William Morales Anduray
Ese prestigiado diario publicó en su edición del sábado 4 de febrero, en su sección Nacionales, un artículo bajo el título: Combaten deserción. Los lectores podríamos pensar que por fin el Ministerio de Educación pondrá fin a ese fenómeno que asola las aulas de nuestras escuelas y que es uno de los más altos de América Latina. Sin embargo, lo único que se encuentra en dicho artículo son las mismas declaraciones vacías del Ministro de esa cartera, que a veces rayan en la perogrullada.
Lo que el ministro García llama incentivo perverso, refiriéndose al hecho de que un docente de secundaria gana más que uno de primaria, se debe a que estos últimos son graduados universitarios en pedagogía, o al menos así debería ser, mientras que los de primaria son egresados de las escuelas normales, es decir, hay cinco años o más de estudio. Lo ideal sería que también los maestros de primaria fueran egresados de la universidad, no obstante, con que salieran bien preparados de las normales sería un gran logro.
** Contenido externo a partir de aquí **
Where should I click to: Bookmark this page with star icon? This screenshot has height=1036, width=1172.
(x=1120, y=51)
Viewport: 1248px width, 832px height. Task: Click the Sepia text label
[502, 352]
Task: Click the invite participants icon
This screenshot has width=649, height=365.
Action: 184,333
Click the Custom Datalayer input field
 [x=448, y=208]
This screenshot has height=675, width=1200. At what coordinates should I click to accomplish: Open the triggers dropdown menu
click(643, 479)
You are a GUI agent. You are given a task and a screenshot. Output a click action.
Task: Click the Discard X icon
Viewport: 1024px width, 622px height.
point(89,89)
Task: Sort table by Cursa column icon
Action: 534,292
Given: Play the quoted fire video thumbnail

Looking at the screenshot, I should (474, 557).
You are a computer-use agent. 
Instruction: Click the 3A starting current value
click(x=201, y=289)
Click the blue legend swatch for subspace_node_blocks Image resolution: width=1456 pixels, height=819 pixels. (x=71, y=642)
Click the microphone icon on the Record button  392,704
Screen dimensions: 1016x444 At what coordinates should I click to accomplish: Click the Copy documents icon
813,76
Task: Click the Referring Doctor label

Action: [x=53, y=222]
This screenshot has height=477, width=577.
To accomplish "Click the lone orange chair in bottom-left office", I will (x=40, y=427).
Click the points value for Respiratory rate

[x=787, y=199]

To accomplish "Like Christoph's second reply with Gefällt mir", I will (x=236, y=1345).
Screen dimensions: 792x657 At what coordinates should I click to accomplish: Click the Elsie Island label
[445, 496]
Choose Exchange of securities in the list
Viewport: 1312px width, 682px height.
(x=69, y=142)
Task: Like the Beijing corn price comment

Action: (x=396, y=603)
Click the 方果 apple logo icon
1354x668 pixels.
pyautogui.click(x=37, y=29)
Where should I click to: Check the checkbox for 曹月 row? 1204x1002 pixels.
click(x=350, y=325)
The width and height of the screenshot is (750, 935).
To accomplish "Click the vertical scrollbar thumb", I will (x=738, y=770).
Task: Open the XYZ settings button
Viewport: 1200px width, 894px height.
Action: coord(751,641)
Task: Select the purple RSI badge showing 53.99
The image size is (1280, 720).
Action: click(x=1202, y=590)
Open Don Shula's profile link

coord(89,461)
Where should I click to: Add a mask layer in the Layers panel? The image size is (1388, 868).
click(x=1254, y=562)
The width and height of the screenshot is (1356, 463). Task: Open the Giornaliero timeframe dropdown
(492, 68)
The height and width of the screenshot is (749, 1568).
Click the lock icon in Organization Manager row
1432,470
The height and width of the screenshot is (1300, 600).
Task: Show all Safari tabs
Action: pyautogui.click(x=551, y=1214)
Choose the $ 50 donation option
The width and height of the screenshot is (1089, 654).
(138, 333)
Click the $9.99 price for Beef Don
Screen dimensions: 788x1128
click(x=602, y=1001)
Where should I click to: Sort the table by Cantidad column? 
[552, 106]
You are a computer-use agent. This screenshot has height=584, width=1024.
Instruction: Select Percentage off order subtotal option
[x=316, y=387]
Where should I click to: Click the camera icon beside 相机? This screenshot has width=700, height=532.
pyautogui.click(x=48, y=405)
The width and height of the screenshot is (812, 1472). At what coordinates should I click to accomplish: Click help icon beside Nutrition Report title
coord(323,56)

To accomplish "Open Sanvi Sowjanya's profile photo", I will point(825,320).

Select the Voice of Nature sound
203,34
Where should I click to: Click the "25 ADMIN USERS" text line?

Por otra parte, el incentivo perverso de la autonomía escolar, tal como se practica en la actualidad, provoca que las escuelas contraten maestros empíricos para pagarles menos y generar más utilidades. La deserción escolar tiene múltiples causas, que van desde razones económicas hasta problemas de calidad en el aula.
El combate a este problema requiere de una estrategia integral e inteligente, pues las acciones “remediales” que propone el MECD son coces contra el aguijón, además de una tomadura de pelo para los lectores.